Within the entries below, the lines from the one with "soulful (536, 173)" through the one with "Om [tab] (1325, 742)" are to be set down exactly, both ends kept.

-- Provided records follows --

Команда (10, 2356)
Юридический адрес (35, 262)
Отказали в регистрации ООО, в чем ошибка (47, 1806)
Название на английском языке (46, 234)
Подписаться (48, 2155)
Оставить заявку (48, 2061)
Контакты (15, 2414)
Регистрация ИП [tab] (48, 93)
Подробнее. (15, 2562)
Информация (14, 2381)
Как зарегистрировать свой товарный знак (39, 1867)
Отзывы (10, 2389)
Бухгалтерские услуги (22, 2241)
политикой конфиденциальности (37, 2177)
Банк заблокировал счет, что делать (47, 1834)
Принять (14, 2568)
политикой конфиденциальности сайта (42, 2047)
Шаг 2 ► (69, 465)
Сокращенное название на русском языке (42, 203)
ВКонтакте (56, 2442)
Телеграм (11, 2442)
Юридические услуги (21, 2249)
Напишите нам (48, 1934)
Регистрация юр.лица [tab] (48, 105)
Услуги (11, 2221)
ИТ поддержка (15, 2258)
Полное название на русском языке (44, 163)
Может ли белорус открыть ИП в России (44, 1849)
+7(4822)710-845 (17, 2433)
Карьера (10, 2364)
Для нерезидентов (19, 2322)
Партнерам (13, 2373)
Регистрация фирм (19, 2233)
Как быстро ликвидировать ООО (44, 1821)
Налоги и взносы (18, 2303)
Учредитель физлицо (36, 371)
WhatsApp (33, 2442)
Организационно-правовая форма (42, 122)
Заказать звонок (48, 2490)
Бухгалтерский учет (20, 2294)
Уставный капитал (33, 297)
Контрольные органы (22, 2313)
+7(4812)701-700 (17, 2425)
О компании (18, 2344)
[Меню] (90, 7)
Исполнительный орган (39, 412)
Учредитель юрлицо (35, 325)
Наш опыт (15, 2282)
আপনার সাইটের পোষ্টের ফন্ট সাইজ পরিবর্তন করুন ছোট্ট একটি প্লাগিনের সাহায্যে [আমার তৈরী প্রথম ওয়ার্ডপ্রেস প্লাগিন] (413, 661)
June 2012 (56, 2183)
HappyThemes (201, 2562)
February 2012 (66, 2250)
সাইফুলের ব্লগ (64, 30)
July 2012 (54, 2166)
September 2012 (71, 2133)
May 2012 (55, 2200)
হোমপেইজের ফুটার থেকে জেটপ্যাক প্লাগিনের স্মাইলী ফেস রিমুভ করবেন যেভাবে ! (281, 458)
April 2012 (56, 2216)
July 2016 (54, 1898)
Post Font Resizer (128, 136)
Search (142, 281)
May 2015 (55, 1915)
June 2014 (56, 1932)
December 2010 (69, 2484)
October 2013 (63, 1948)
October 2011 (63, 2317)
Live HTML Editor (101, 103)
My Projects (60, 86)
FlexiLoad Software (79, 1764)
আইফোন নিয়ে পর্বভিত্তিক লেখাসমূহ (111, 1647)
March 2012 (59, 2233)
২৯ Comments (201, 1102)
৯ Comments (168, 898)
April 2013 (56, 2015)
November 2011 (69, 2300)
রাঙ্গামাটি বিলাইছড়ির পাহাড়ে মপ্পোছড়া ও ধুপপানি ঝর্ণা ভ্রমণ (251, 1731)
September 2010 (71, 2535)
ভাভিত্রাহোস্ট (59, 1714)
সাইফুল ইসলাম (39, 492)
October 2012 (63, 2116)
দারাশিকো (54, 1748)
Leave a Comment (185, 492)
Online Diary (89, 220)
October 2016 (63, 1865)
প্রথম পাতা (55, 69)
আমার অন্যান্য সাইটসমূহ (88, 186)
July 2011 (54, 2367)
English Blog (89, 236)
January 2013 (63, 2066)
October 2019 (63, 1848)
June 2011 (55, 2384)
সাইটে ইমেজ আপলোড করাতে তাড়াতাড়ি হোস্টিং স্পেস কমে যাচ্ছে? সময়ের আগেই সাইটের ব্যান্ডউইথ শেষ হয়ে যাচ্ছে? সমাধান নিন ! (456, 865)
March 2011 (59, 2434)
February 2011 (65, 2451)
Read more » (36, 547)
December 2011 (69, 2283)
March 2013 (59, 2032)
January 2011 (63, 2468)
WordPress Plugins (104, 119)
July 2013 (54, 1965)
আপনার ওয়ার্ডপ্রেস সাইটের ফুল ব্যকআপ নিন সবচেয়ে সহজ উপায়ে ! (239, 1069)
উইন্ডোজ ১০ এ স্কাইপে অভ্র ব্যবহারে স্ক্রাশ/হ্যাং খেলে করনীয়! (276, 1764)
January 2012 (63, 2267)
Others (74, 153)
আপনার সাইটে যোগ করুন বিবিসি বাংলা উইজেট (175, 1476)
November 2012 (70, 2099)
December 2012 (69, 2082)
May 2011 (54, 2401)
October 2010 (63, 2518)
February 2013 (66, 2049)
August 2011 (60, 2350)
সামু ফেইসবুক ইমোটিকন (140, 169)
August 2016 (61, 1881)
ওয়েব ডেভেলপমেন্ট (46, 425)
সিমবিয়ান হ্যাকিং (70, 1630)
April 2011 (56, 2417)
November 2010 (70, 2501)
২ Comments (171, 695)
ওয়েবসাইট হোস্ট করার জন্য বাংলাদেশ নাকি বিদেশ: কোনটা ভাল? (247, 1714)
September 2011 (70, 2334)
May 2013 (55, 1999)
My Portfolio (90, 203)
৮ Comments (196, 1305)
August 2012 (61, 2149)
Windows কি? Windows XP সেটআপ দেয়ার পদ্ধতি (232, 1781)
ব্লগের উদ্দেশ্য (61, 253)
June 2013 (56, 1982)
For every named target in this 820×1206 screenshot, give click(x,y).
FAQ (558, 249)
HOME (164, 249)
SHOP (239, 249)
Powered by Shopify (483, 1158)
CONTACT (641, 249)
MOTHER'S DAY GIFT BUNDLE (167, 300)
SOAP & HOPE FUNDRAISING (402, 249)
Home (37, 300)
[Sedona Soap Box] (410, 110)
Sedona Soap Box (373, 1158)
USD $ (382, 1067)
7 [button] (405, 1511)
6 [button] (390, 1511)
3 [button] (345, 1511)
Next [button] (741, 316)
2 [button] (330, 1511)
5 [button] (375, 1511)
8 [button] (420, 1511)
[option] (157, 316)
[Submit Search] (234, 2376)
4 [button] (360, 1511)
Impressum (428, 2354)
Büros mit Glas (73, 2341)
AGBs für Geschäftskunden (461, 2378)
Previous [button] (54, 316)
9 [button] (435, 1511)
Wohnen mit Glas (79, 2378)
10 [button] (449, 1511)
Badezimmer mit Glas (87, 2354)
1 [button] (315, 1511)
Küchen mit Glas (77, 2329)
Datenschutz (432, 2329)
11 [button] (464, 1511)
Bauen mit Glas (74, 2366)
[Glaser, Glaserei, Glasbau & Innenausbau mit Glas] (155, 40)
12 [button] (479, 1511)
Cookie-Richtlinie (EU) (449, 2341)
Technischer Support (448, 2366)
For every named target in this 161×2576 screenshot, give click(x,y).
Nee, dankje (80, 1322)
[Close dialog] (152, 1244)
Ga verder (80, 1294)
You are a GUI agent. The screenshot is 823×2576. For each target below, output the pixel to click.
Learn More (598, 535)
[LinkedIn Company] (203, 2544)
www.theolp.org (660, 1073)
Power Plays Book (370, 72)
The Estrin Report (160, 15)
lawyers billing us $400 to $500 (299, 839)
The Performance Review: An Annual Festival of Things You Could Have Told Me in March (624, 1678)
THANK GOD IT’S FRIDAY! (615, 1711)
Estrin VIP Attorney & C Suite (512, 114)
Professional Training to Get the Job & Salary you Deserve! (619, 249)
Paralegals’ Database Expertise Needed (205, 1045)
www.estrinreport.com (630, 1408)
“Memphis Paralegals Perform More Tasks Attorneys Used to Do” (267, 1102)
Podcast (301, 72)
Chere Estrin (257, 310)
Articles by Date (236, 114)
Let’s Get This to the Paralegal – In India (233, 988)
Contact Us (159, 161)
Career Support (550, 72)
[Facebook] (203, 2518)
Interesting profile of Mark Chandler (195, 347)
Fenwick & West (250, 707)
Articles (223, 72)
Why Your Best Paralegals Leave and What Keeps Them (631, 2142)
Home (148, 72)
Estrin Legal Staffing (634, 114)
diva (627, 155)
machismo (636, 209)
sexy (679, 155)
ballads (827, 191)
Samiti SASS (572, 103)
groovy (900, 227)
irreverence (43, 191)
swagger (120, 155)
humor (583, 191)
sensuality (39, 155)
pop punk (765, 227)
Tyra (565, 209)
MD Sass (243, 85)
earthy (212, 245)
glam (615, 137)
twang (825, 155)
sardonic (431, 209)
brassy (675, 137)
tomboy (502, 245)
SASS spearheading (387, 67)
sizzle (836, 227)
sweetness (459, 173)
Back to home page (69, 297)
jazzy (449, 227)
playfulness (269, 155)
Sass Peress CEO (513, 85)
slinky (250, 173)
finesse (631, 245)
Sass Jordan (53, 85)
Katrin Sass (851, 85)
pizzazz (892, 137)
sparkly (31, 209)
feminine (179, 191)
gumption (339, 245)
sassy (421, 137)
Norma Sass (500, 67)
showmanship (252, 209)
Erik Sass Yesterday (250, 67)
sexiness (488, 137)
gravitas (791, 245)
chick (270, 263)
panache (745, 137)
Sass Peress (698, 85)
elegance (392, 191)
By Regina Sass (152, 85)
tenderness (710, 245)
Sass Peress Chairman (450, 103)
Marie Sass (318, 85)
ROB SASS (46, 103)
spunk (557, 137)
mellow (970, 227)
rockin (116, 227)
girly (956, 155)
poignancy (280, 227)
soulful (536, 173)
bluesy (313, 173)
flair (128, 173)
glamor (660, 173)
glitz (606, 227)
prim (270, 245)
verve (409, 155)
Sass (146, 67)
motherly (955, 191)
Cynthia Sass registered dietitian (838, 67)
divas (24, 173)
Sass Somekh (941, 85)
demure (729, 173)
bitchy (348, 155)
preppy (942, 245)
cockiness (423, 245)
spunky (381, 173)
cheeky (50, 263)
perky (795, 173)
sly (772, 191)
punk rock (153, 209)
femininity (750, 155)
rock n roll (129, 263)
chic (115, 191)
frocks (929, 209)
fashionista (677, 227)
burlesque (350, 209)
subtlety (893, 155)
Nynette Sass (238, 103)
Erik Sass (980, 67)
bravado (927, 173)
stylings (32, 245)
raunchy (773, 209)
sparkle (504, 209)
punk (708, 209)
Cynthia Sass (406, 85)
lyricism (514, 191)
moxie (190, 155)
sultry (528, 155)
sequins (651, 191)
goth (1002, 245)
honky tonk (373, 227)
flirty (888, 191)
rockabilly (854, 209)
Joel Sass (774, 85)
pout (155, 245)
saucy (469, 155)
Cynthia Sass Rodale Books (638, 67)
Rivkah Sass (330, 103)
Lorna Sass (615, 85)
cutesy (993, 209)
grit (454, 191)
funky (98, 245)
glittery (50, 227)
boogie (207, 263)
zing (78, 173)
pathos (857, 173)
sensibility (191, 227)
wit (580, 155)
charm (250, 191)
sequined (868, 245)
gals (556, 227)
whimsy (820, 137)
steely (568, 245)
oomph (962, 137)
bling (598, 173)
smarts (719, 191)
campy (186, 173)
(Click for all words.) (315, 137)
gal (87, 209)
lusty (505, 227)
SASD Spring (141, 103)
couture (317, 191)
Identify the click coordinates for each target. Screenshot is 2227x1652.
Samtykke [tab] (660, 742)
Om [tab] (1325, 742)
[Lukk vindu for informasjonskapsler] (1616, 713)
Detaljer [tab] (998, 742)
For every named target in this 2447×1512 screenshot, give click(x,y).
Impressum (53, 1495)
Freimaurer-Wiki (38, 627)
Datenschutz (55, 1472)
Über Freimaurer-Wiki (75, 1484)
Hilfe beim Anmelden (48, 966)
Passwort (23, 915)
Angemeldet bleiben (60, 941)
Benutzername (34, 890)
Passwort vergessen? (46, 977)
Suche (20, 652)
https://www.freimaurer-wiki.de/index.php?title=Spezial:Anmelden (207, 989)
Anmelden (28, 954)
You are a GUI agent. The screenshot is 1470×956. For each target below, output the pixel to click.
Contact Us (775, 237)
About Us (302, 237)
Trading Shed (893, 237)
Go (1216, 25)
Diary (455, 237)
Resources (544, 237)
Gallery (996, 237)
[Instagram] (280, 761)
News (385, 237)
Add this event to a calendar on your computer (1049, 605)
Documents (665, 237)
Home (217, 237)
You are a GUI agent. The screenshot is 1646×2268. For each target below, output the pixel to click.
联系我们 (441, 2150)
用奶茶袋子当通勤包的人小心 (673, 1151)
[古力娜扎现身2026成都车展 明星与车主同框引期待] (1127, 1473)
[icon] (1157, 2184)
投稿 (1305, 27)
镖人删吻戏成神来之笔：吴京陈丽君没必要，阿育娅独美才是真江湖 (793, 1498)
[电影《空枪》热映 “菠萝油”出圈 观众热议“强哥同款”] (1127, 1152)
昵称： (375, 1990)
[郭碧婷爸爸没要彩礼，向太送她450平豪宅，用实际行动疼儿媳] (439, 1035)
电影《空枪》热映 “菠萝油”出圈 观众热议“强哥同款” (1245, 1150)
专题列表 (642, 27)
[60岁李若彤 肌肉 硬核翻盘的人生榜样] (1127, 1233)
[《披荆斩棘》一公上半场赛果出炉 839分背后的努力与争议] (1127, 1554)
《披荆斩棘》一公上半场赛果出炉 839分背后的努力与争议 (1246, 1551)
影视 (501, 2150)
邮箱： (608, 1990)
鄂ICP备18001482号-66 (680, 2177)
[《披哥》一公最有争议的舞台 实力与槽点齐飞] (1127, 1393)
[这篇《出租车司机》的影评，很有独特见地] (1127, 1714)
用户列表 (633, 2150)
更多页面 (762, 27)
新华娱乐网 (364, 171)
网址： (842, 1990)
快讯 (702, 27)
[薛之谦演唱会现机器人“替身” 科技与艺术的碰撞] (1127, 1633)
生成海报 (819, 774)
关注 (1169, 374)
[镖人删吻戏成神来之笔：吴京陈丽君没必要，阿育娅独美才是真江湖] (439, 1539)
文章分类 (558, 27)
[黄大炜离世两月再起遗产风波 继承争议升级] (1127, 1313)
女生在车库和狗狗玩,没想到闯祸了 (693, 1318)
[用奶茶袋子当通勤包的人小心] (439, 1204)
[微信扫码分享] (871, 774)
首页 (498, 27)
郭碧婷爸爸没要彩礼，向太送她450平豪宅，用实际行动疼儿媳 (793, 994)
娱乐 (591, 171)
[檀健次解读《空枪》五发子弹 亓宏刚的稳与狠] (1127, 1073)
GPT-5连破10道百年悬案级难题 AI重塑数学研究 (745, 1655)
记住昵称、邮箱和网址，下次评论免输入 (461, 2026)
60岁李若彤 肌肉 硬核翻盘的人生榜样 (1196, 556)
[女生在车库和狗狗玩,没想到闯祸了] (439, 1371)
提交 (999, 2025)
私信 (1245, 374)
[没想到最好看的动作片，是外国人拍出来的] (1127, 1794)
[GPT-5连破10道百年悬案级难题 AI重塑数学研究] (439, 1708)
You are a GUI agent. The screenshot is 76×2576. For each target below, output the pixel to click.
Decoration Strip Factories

-- Provided records concluded --

_Output for this exercise_.
soulful (536, 173)
bluesy (313, 173)
flair (128, 173)
glamor (660, 173)
glitz (606, 227)
prim (270, 245)
verve (409, 155)
Sass (146, 67)
motherly (955, 191)
Cynthia Sass registered dietitian (838, 67)
divas (24, 173)
Sass Somekh (941, 85)
demure (729, 173)
bitchy (348, 155)
preppy (942, 245)
cockiness (423, 245)
spunky (381, 173)
cheeky (50, 263)
perky (795, 173)
sly (772, 191)
punk rock (153, 209)
femininity (750, 155)
rock n roll (129, 263)
chic (115, 191)
frocks (929, 209)
fashionista (677, 227)
burlesque (350, 209)
subtlety (893, 155)
Nynette Sass (238, 103)
Erik Sass (980, 67)
bravado (927, 173)
stylings (32, 245)
raunchy (773, 209)
sparkle (504, 209)
punk (708, 209)
Cynthia Sass (406, 85)
lyricism (514, 191)
moxie (190, 155)
sultry (528, 155)
sequins (651, 191)
goth (1002, 245)
honky tonk (373, 227)
flirty (888, 191)
rockabilly (854, 209)
Joel Sass (774, 85)
pout (155, 245)
saucy (469, 155)
Cynthia Sass Rodale Books (638, 67)
Rivkah Sass (330, 103)
Lorna Sass (615, 85)
cutesy (993, 209)
grit (454, 191)
funky (98, 245)
glittery (50, 227)
boogie (207, 263)
zing (78, 173)
pathos (857, 173)
sensibility (191, 227)
wit (580, 155)
charm (250, 191)
sequined (868, 245)
gals (556, 227)
whimsy (820, 137)
steely (568, 245)
oomph (962, 137)
bling (598, 173)
smarts (719, 191)
campy (186, 173)
(Click for all words.) (315, 137)
gal (87, 209)
lusty (505, 227)
SASD Spring (141, 103)
couture (317, 191)
Identify the click coordinates for each target. Screenshot is 2227x1652.
Samtykke [tab] (660, 742)
Om [tab] (1325, 742)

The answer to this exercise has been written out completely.